--- BEGIN Data ---

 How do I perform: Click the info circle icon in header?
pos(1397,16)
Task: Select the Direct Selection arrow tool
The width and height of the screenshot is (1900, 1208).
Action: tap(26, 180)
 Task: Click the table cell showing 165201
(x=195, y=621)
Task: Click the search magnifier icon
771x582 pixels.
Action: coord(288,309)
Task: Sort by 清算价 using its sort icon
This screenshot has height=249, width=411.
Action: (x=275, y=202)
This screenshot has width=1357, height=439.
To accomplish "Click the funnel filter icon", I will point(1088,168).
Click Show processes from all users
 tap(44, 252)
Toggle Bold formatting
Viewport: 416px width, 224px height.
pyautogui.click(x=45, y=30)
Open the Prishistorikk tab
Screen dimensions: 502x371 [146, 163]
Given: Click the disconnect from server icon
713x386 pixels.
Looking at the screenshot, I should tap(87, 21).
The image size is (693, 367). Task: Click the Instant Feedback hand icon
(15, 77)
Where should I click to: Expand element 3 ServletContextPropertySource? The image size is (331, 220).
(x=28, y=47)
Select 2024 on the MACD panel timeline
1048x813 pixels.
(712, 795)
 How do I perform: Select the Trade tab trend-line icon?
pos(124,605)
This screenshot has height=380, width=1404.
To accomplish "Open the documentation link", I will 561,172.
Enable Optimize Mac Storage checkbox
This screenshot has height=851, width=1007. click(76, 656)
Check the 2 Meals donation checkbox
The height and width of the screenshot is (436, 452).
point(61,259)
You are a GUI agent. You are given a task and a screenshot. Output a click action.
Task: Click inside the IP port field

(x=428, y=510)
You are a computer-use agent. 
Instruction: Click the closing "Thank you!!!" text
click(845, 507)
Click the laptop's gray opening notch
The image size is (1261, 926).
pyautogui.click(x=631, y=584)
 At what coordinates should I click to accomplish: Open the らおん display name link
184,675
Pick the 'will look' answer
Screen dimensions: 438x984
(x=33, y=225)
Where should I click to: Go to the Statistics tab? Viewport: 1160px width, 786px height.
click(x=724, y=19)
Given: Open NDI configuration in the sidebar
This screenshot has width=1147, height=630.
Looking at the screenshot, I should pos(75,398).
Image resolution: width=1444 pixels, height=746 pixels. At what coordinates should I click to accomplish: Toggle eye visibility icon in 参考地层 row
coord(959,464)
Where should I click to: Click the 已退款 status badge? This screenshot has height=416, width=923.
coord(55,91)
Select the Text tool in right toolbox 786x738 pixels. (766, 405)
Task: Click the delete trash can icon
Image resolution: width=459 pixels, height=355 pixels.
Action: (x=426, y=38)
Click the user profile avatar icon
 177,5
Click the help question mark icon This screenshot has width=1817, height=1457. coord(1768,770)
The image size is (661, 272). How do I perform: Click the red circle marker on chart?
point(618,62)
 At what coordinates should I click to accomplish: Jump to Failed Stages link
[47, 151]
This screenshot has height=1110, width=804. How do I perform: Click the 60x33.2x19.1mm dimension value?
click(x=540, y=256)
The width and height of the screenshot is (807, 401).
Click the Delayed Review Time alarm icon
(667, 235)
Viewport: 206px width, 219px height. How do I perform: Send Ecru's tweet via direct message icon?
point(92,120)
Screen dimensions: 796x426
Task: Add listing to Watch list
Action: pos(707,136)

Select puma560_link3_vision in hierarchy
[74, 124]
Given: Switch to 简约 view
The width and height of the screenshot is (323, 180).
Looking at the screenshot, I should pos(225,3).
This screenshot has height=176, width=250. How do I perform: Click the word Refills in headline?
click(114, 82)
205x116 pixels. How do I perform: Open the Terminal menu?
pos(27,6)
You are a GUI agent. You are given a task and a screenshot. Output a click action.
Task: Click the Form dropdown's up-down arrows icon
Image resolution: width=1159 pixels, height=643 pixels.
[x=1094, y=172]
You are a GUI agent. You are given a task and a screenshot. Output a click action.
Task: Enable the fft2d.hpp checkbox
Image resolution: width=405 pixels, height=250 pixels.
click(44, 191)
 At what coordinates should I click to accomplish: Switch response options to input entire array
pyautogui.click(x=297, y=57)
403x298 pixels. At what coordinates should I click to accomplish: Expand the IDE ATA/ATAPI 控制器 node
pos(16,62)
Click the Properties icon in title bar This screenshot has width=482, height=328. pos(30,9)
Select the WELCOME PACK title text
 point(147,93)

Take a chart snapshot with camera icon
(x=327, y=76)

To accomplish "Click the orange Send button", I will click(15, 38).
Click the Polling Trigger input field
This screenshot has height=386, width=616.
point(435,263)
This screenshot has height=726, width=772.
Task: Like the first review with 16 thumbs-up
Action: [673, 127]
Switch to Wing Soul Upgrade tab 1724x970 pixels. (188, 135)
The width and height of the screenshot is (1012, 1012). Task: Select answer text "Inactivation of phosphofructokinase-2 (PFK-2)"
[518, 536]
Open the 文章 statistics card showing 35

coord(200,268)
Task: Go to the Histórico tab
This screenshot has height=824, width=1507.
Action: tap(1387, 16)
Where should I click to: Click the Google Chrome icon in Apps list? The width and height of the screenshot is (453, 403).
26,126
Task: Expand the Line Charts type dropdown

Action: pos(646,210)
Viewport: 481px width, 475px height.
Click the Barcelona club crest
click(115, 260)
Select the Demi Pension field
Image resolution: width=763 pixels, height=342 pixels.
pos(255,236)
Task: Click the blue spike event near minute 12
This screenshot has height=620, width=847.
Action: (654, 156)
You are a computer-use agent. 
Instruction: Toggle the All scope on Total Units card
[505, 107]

--- END Data ---

Exercise instructions:
Copy all of the records above word for word, leaving every line unchanged.

Answer to the task:
 How do I perform: Click the info circle icon in header?
pos(1397,16)
Task: Select the Direct Selection arrow tool
The width and height of the screenshot is (1900, 1208).
Action: tap(26, 180)
 Task: Click the table cell showing 165201
(x=195, y=621)
Task: Click the search magnifier icon
771x582 pixels.
Action: coord(288,309)
Task: Sort by 清算价 using its sort icon
This screenshot has height=249, width=411.
Action: (x=275, y=202)
This screenshot has width=1357, height=439.
To accomplish "Click the funnel filter icon", I will point(1088,168).
Click Show processes from all users
 tap(44, 252)
Toggle Bold formatting
Viewport: 416px width, 224px height.
pyautogui.click(x=45, y=30)
Open the Prishistorikk tab
Screen dimensions: 502x371 [146, 163]
Given: Click the disconnect from server icon
713x386 pixels.
Looking at the screenshot, I should tap(87, 21).
The image size is (693, 367). Task: Click the Instant Feedback hand icon
(15, 77)
Where should I click to: Expand element 3 ServletContextPropertySource? The image size is (331, 220).
(x=28, y=47)
Select 2024 on the MACD panel timeline
1048x813 pixels.
(712, 795)
 How do I perform: Select the Trade tab trend-line icon?
pos(124,605)
This screenshot has height=380, width=1404.
To accomplish "Open the documentation link", I will 561,172.
Enable Optimize Mac Storage checkbox
This screenshot has height=851, width=1007. click(76, 656)
Check the 2 Meals donation checkbox
The height and width of the screenshot is (436, 452).
point(61,259)
You are a GUI agent. You are given a task and a screenshot. Output a click action.
Task: Click inside the IP port field

(x=428, y=510)
You are a computer-use agent. 
Instruction: Click the closing "Thank you!!!" text
click(845, 507)
Click the laptop's gray opening notch
The image size is (1261, 926).
pyautogui.click(x=631, y=584)
 At what coordinates should I click to accomplish: Open the らおん display name link
184,675
Pick the 'will look' answer
Screen dimensions: 438x984
(x=33, y=225)
Where should I click to: Go to the Statistics tab? Viewport: 1160px width, 786px height.
click(x=724, y=19)
Given: Open NDI configuration in the sidebar
This screenshot has width=1147, height=630.
Looking at the screenshot, I should pos(75,398).
Image resolution: width=1444 pixels, height=746 pixels. At what coordinates should I click to accomplish: Toggle eye visibility icon in 参考地层 row
coord(959,464)
Where should I click to: Click the 已退款 status badge? This screenshot has height=416, width=923.
coord(55,91)
Select the Text tool in right toolbox 786x738 pixels. (766, 405)
Task: Click the delete trash can icon
Image resolution: width=459 pixels, height=355 pixels.
Action: (x=426, y=38)
Click the user profile avatar icon
 177,5
Click the help question mark icon This screenshot has width=1817, height=1457. coord(1768,770)
The image size is (661, 272). How do I perform: Click the red circle marker on chart?
point(618,62)
 At what coordinates should I click to accomplish: Jump to Failed Stages link
[47, 151]
This screenshot has height=1110, width=804. How do I perform: Click the 60x33.2x19.1mm dimension value?
click(x=540, y=256)
The width and height of the screenshot is (807, 401).
Click the Delayed Review Time alarm icon
(667, 235)
Viewport: 206px width, 219px height. How do I perform: Send Ecru's tweet via direct message icon?
point(92,120)
Screen dimensions: 796x426
Task: Add listing to Watch list
Action: pos(707,136)

Select puma560_link3_vision in hierarchy
[74, 124]
Given: Switch to 简约 view
The width and height of the screenshot is (323, 180).
Looking at the screenshot, I should pos(225,3).
This screenshot has height=176, width=250. How do I perform: Click the word Refills in headline?
click(114, 82)
205x116 pixels. How do I perform: Open the Terminal menu?
pos(27,6)
You are a GUI agent. You are given a task and a screenshot. Output a click action.
Task: Click the Form dropdown's up-down arrows icon
Image resolution: width=1159 pixels, height=643 pixels.
[x=1094, y=172]
You are a GUI agent. You are given a task and a screenshot. Output a click action.
Task: Enable the fft2d.hpp checkbox
Image resolution: width=405 pixels, height=250 pixels.
click(44, 191)
 At what coordinates should I click to accomplish: Switch response options to input entire array
pyautogui.click(x=297, y=57)
403x298 pixels. At what coordinates should I click to accomplish: Expand the IDE ATA/ATAPI 控制器 node
pos(16,62)
Click the Properties icon in title bar This screenshot has width=482, height=328. pos(30,9)
Select the WELCOME PACK title text
 point(147,93)

Take a chart snapshot with camera icon
(x=327, y=76)

To accomplish "Click the orange Send button", I will click(15, 38).
Click the Polling Trigger input field
This screenshot has height=386, width=616.
point(435,263)
This screenshot has height=726, width=772.
Task: Like the first review with 16 thumbs-up
Action: [673, 127]
Switch to Wing Soul Upgrade tab 1724x970 pixels. (188, 135)
The width and height of the screenshot is (1012, 1012). Task: Select answer text "Inactivation of phosphofructokinase-2 (PFK-2)"
[518, 536]
Open the 文章 statistics card showing 35

coord(200,268)
Task: Go to the Histórico tab
This screenshot has height=824, width=1507.
Action: tap(1387, 16)
Where should I click to: Click the Google Chrome icon in Apps list? The width and height of the screenshot is (453, 403).
26,126
Task: Expand the Line Charts type dropdown

Action: pos(646,210)
Viewport: 481px width, 475px height.
Click the Barcelona club crest
click(115, 260)
Select the Demi Pension field
Image resolution: width=763 pixels, height=342 pixels.
pos(255,236)
Task: Click the blue spike event near minute 12
This screenshot has height=620, width=847.
Action: (654, 156)
You are a computer-use agent. 
Instruction: Toggle the All scope on Total Units card
[505, 107]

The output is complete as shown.